La Polizia Postale ha avvertito gli utenti che circola una nuova truffa. L’obiettivo dei cybercriminali è prendere il controllo dell’account WhatsApp. Il CERT-AgID (Computer Emergency Response Team dell’Agenzia per l’Italia Digitale) ha invece scoperto una campagna di phishing mirata al furto delle credenziali SPID, simile a quella rilevata pochi giorni fa.
Truffa della ballerina
La tecnica utilizzata da ignoti cybercriminali è semplice ed efficace. L’ignara vittima riceve su WhatsApp un messaggio da un contatto conosciuto, il cui account è stato già compromesso. Nel testo è presente la foto di una bambina che partecipa ad un presunto concorso di danza. L’utente viene invitato a votare la ballerina sul sito indicato nel messaggio.

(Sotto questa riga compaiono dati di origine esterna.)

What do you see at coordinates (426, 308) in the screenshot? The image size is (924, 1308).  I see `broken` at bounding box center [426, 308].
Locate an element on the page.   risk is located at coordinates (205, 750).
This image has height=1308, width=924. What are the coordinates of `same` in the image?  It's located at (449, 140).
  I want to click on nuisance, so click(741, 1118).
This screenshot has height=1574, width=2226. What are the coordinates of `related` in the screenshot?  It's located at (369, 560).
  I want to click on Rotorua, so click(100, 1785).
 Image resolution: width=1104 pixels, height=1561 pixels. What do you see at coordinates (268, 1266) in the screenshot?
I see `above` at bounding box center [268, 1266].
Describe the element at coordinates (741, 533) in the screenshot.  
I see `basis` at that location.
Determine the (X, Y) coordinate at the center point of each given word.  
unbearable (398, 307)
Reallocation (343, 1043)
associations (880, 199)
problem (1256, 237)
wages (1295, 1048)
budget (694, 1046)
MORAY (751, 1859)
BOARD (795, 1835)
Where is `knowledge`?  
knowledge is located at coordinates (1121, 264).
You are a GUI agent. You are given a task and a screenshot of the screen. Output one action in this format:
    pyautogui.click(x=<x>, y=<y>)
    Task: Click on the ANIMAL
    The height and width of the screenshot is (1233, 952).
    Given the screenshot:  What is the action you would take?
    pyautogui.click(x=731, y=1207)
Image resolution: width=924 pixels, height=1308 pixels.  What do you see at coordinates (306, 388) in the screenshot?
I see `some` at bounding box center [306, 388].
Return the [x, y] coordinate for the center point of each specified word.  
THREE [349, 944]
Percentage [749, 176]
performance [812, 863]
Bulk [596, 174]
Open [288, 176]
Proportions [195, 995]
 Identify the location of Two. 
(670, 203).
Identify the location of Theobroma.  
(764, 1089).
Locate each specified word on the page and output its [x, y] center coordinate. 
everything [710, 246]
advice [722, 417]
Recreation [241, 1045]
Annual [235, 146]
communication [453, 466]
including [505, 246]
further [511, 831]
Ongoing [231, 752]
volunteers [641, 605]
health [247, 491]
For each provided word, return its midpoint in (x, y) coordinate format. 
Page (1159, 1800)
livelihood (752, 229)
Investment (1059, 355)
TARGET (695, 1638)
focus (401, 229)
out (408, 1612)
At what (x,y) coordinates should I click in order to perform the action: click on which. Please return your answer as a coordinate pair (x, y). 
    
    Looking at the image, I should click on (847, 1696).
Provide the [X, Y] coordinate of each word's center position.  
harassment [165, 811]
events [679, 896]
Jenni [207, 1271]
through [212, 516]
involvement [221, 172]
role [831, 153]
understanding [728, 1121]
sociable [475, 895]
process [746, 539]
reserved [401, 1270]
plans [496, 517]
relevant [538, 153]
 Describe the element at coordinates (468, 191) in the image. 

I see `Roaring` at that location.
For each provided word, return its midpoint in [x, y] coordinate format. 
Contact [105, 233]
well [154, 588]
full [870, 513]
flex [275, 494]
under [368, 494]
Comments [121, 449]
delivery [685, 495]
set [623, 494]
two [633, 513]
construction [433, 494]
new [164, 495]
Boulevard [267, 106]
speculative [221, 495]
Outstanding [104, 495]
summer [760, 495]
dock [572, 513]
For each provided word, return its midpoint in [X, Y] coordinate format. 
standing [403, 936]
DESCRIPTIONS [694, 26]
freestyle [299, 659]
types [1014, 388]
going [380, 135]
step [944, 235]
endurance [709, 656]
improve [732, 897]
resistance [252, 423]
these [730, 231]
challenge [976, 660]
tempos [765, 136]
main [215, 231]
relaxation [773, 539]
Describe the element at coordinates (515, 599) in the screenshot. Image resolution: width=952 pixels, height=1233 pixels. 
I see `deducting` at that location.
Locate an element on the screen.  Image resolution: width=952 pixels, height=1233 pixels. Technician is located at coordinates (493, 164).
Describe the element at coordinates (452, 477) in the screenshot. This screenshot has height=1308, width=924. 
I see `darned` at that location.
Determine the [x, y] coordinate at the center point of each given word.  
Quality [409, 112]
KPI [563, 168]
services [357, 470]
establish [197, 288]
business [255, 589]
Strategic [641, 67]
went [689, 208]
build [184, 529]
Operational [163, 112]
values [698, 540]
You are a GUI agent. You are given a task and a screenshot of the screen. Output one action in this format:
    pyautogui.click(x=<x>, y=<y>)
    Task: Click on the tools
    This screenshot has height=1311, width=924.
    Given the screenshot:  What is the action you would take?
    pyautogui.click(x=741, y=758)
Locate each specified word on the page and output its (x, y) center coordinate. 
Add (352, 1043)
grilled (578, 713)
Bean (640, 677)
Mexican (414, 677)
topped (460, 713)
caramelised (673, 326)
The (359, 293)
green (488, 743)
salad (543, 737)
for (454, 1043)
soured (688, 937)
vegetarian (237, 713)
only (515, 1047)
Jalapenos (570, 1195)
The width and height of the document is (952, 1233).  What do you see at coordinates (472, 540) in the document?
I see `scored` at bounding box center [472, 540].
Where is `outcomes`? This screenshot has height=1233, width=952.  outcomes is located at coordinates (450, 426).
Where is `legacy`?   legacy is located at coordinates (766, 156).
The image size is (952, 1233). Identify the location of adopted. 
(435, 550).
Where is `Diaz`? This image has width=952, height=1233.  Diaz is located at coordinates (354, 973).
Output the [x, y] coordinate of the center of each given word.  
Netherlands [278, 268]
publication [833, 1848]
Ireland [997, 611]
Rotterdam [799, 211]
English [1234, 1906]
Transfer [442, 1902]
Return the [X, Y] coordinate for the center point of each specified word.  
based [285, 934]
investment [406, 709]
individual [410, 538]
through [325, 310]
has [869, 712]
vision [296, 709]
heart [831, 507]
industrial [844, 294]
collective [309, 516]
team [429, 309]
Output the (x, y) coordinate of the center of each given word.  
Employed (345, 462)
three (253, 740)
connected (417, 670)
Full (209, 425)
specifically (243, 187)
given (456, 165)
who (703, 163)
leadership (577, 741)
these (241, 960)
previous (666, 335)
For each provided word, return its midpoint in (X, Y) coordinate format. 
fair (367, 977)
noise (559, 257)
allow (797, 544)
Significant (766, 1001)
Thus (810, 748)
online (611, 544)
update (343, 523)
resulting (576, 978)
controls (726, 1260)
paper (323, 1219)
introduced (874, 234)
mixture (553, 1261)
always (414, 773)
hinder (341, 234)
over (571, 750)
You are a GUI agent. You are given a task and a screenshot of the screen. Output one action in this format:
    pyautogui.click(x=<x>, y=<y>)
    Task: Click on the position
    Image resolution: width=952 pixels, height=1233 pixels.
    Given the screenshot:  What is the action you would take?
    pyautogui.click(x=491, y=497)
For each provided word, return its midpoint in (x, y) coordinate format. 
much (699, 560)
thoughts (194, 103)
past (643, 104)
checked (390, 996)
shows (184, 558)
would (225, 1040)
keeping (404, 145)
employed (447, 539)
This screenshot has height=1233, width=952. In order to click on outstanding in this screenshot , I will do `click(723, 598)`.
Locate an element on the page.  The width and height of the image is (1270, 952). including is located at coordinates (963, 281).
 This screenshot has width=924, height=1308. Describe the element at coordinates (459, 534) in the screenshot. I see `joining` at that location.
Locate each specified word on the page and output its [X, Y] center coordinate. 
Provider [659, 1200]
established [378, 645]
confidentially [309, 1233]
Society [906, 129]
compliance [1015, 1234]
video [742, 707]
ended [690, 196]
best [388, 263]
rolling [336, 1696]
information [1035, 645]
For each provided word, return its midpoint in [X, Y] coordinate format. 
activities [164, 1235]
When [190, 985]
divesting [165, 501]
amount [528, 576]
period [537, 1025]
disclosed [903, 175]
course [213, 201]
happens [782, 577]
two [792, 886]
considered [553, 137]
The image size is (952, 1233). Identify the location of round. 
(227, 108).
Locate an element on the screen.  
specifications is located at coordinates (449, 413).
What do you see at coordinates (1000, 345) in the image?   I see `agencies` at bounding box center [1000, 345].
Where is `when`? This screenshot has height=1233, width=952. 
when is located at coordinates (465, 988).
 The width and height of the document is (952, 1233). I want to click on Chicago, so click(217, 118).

Toccando il link viene aperta una pagina in cui devono essere inseriti numero di telefono e codice ricevuto via SMS. È uno dei metodi che consentono di usare la versione web di WhatsApp (alternativo alla scansione del codice QR). Se vengono inseriti i dati, i cybercriminali prendono il controllo dell’account e possono contattare familiari e amici della vittima chiedendo denaro.
Phishing a tema SPID
In questo caso, l’utente riceve un’email che invita l’utente ad effettuare l’accesso all’area riservata del sito dell’Agenzia delle Entrate. Cliccando sul link viene aperta una pagina di login tramite SPID simile a quella legittima, in cui deve essere inserita la password associata all’identità digitale.
Il CERT-AgID ha chiesto la disattivazione del sito che ospita la pagina di phishing, ma è ancora online.
False email della Polizia Postale
Da alcuni giorni circolano email che sembrano provenire dalla Polizia Postale. Si tratta di false comunicazioni relative a presunte violazioni o irregolarità digitali che richiedono una risposta immediata.
Lo scopo dei cybercriminali è rubare dati personali e credenziali o distribuire malware. Non deve essere inviata nessuna risposta o cliccato sul link presente nell’email.